Restate the data below word for word. Skip any images it contains.

▼

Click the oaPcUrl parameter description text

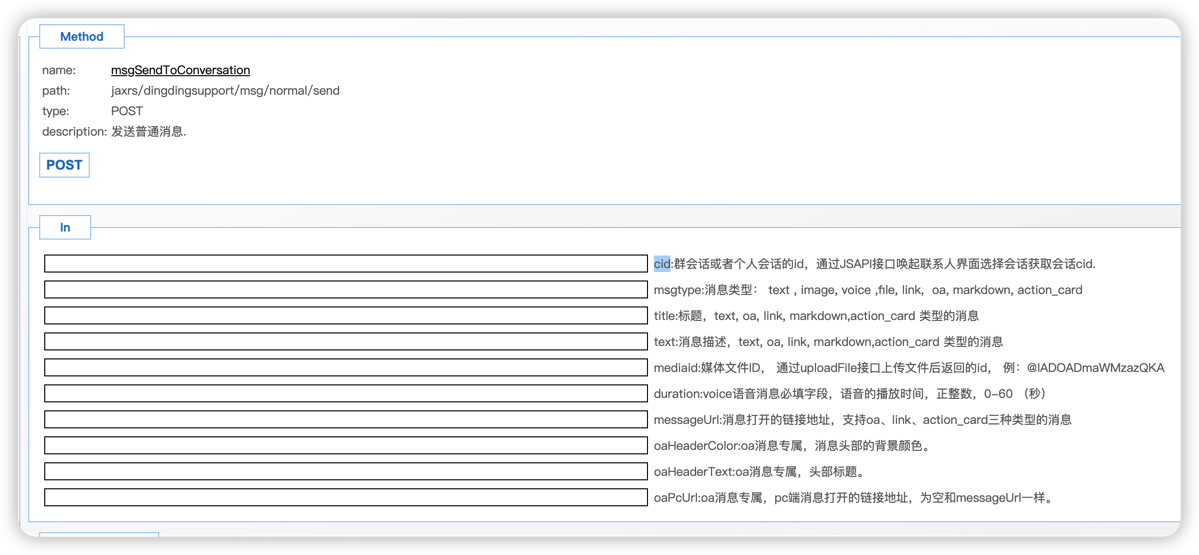pyautogui.click(x=855, y=498)
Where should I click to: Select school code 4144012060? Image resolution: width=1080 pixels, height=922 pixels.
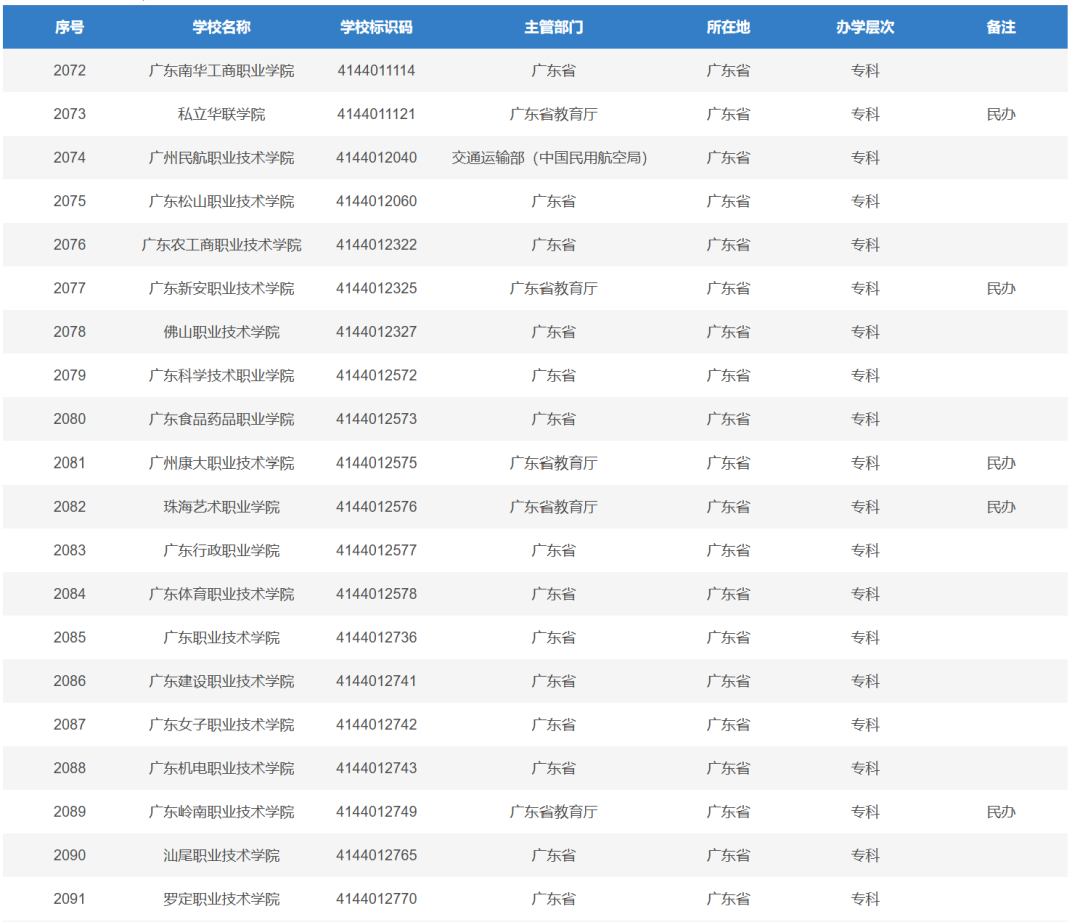point(376,201)
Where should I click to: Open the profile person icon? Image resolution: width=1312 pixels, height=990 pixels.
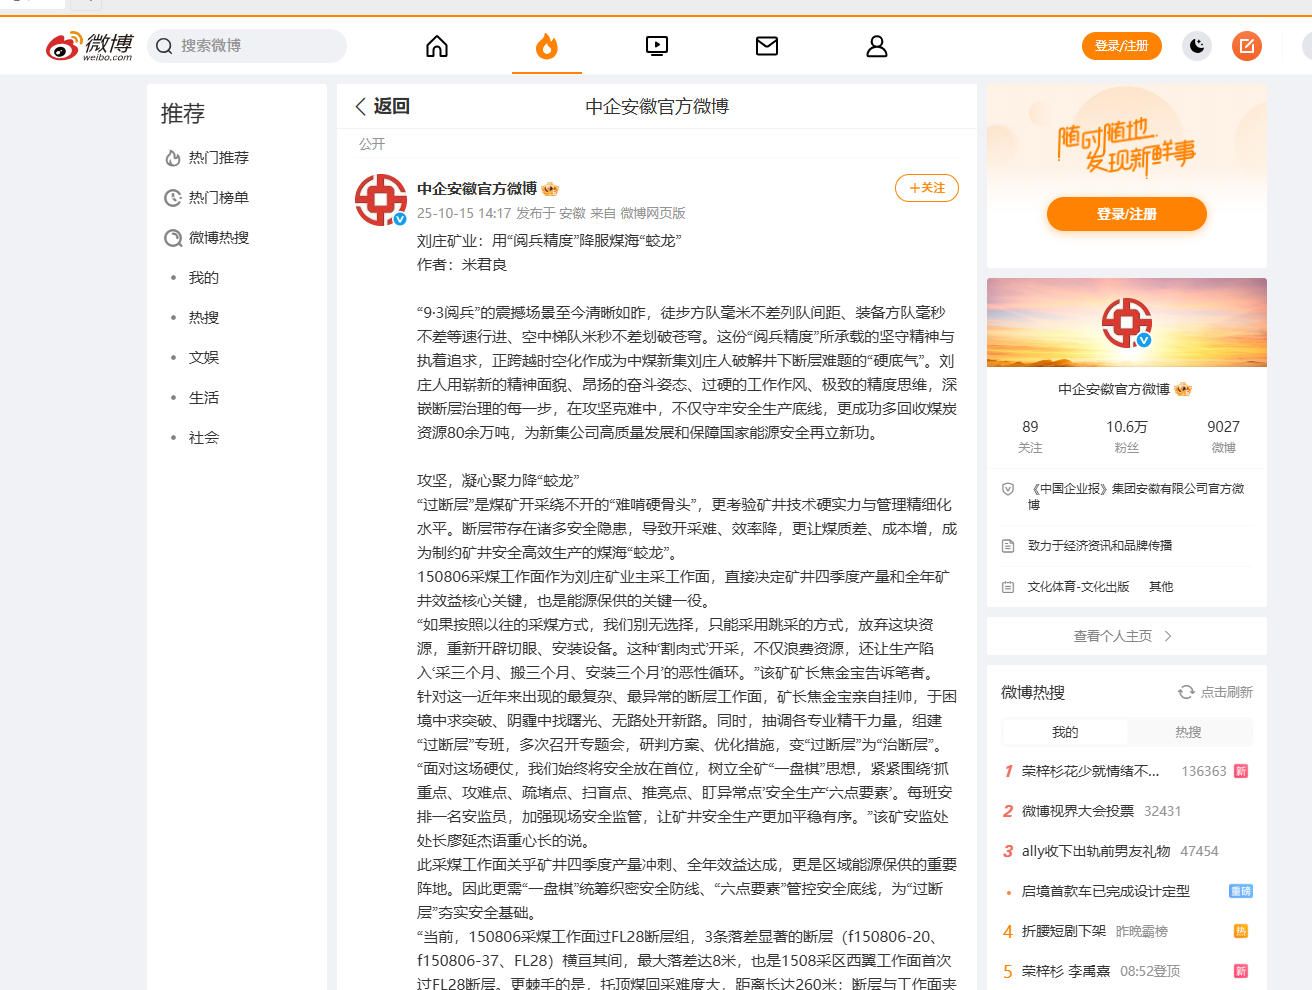tap(877, 46)
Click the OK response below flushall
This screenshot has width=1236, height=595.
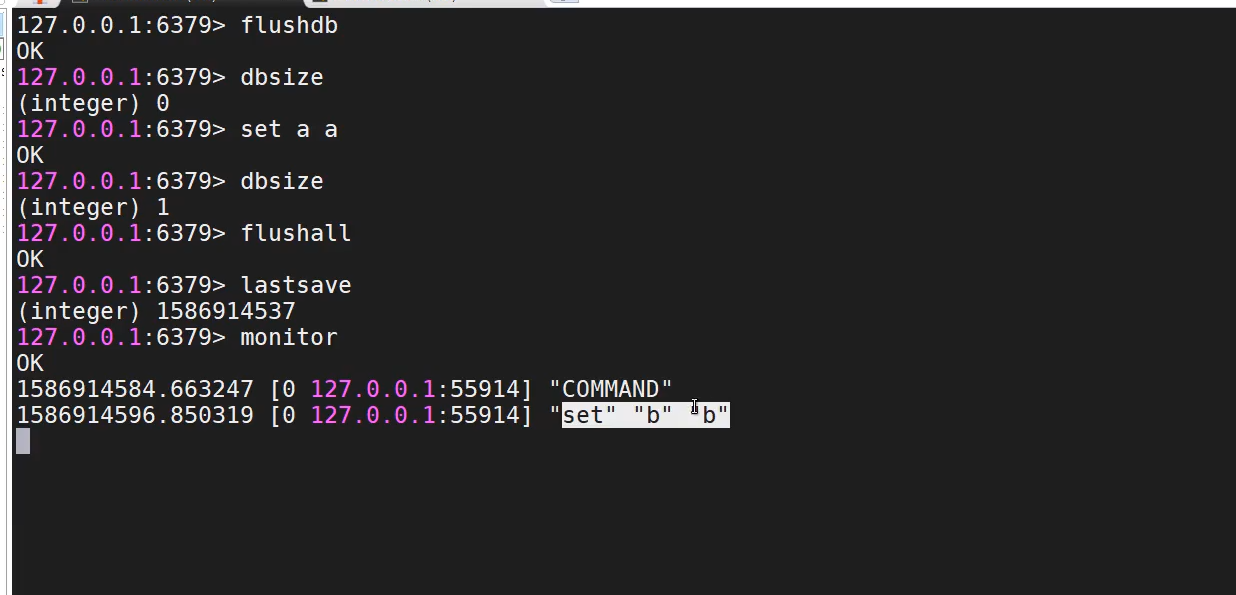pyautogui.click(x=30, y=259)
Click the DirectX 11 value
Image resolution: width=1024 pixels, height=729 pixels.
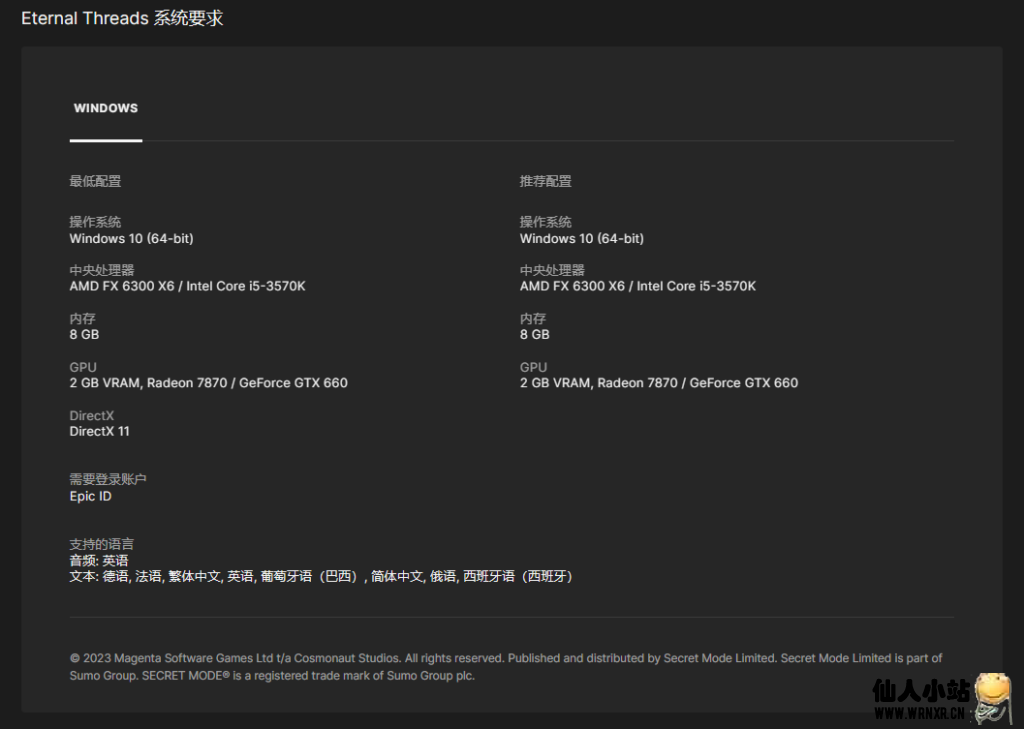(99, 432)
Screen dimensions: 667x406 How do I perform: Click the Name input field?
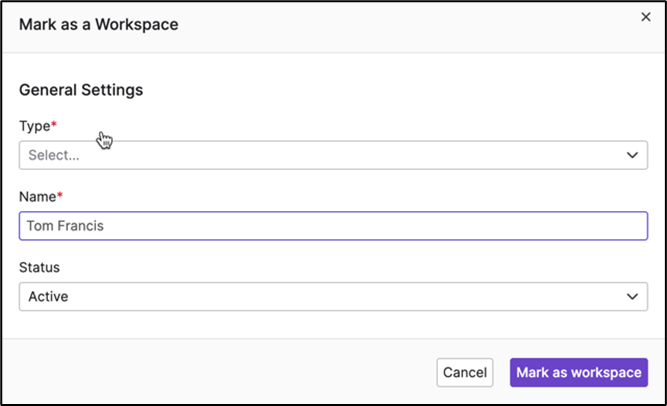tap(333, 226)

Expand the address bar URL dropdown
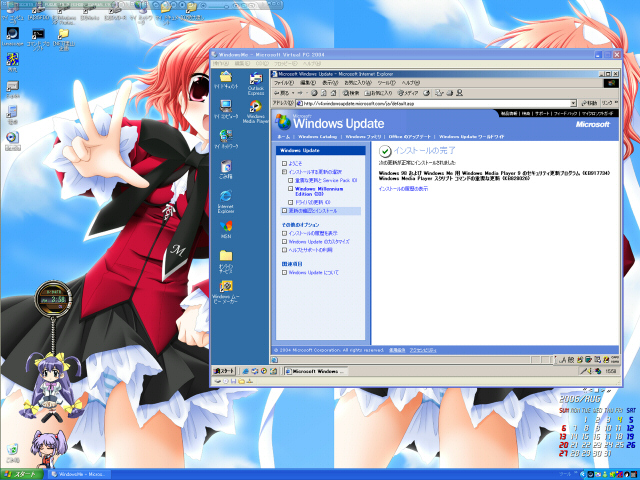[571, 102]
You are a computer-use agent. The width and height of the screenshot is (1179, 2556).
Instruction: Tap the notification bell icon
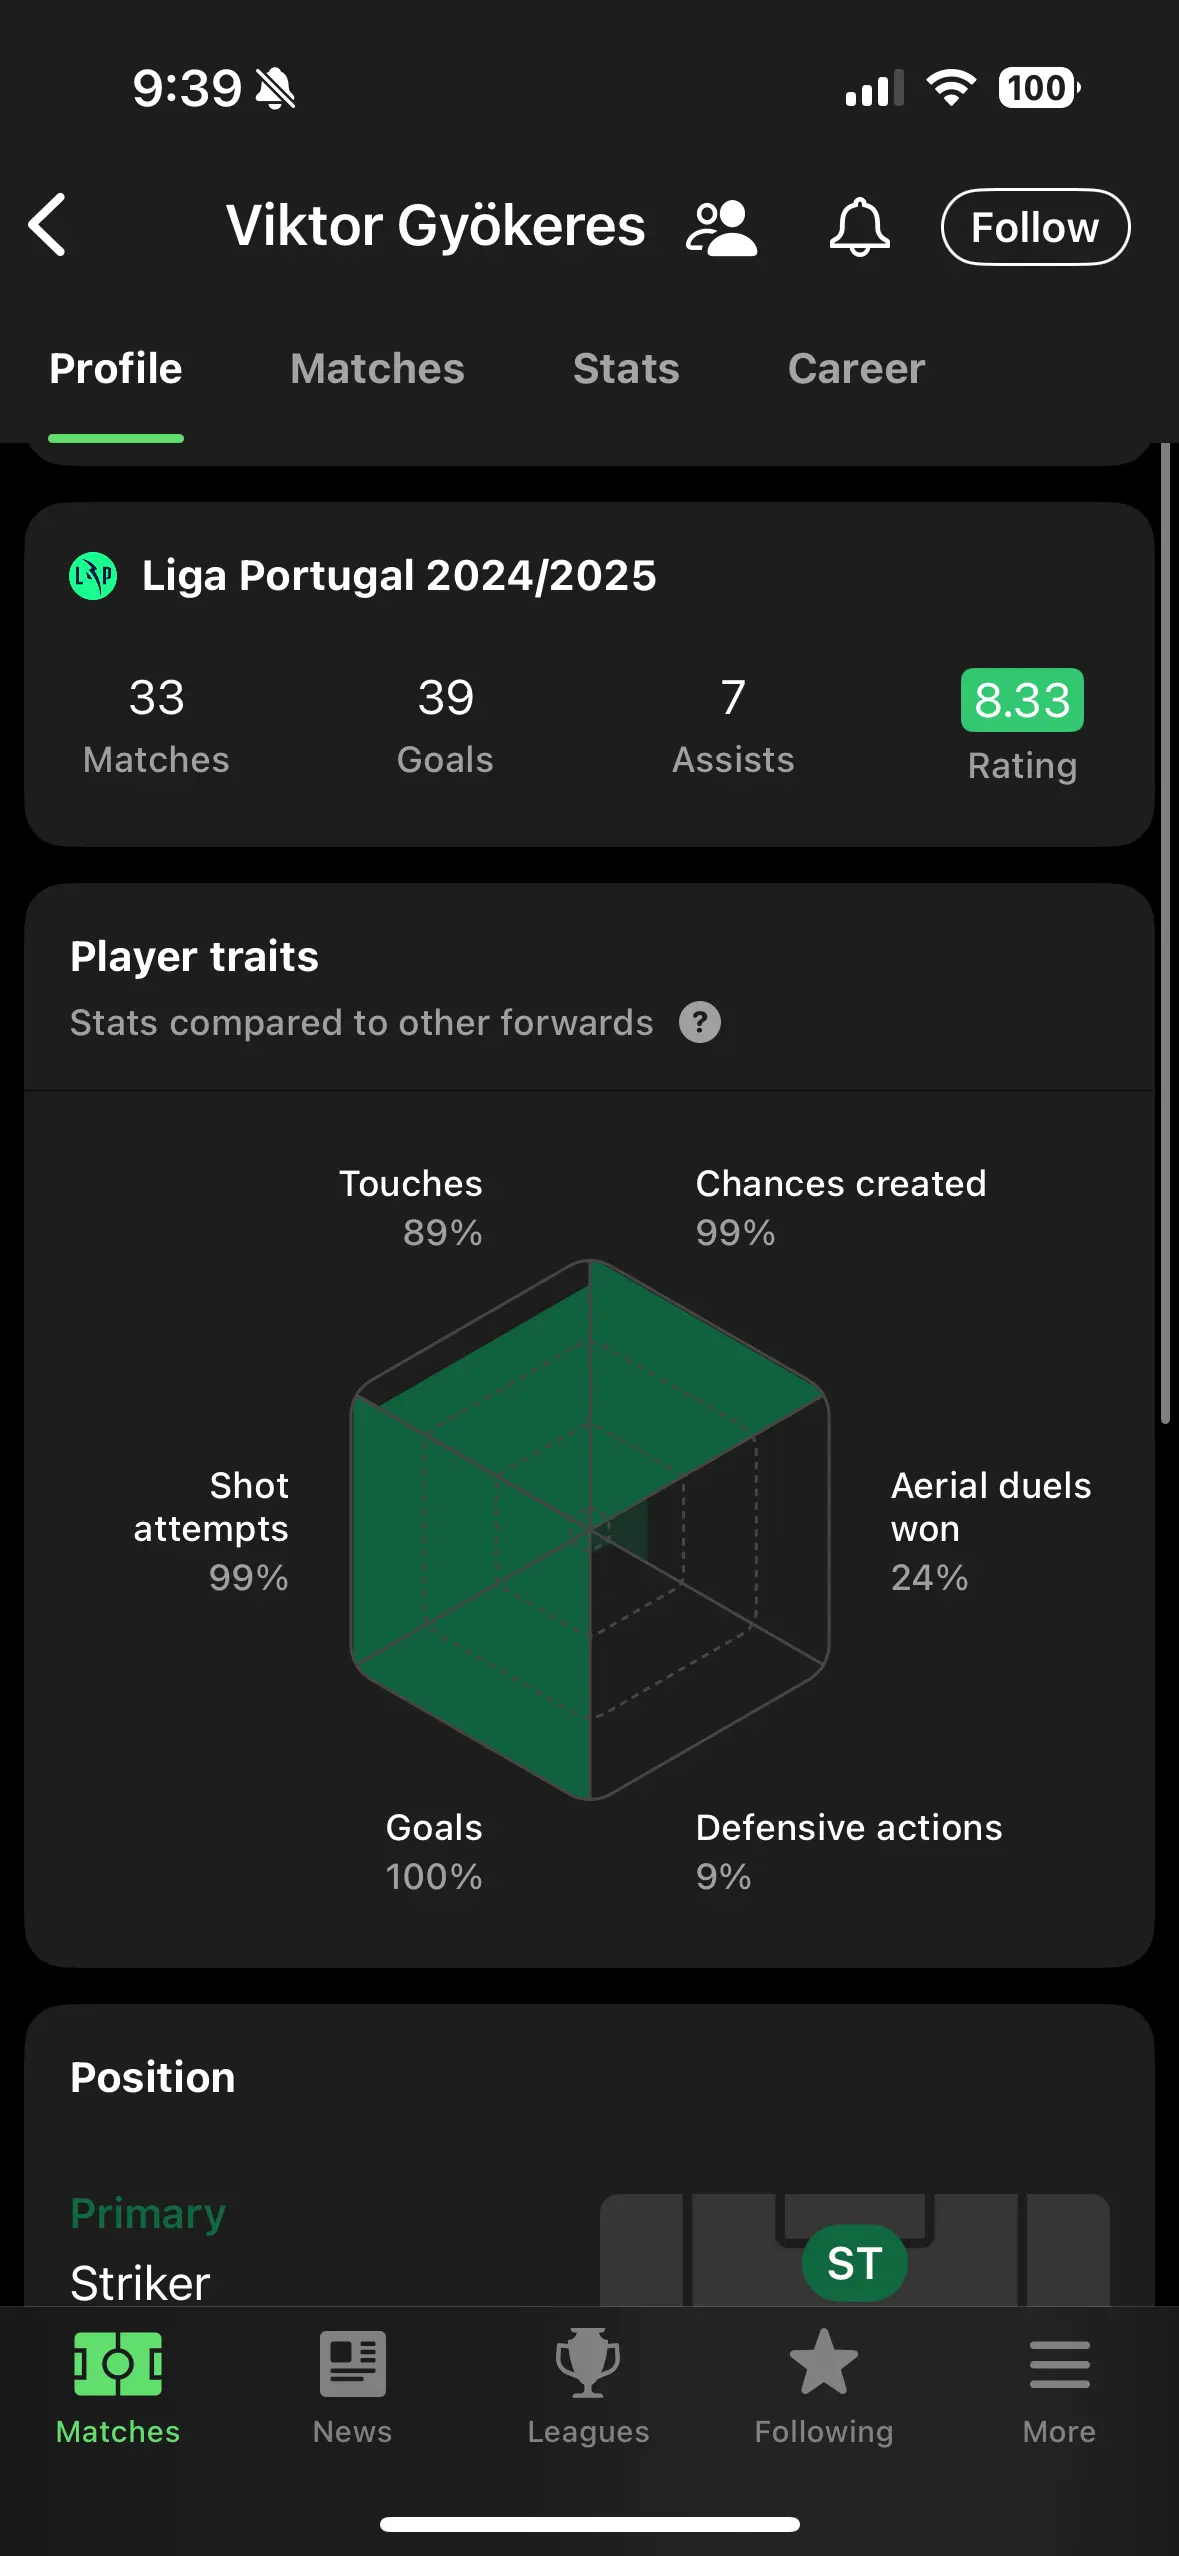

▲

Output for this task:
Click the oaPcUrl parameter description text

pyautogui.click(x=855, y=498)
Where should I click to: Select school code 4144012060? Image resolution: width=1080 pixels, height=922 pixels.
point(376,201)
Where should I click to: Open the profile person icon? Image resolution: width=1312 pixels, height=990 pixels.
tap(877, 46)
Click the OK response below flushall
This screenshot has width=1236, height=595.
pyautogui.click(x=30, y=259)
Click the DirectX 11 value
Image resolution: width=1024 pixels, height=729 pixels.
(99, 432)
Screen dimensions: 667x406 How do I perform: Click the Name input field?
tap(333, 226)

Expand the address bar URL dropdown
[571, 102]
You are a computer-use agent. The width and height of the screenshot is (1179, 2556).
Instruction: Tap the notification bell icon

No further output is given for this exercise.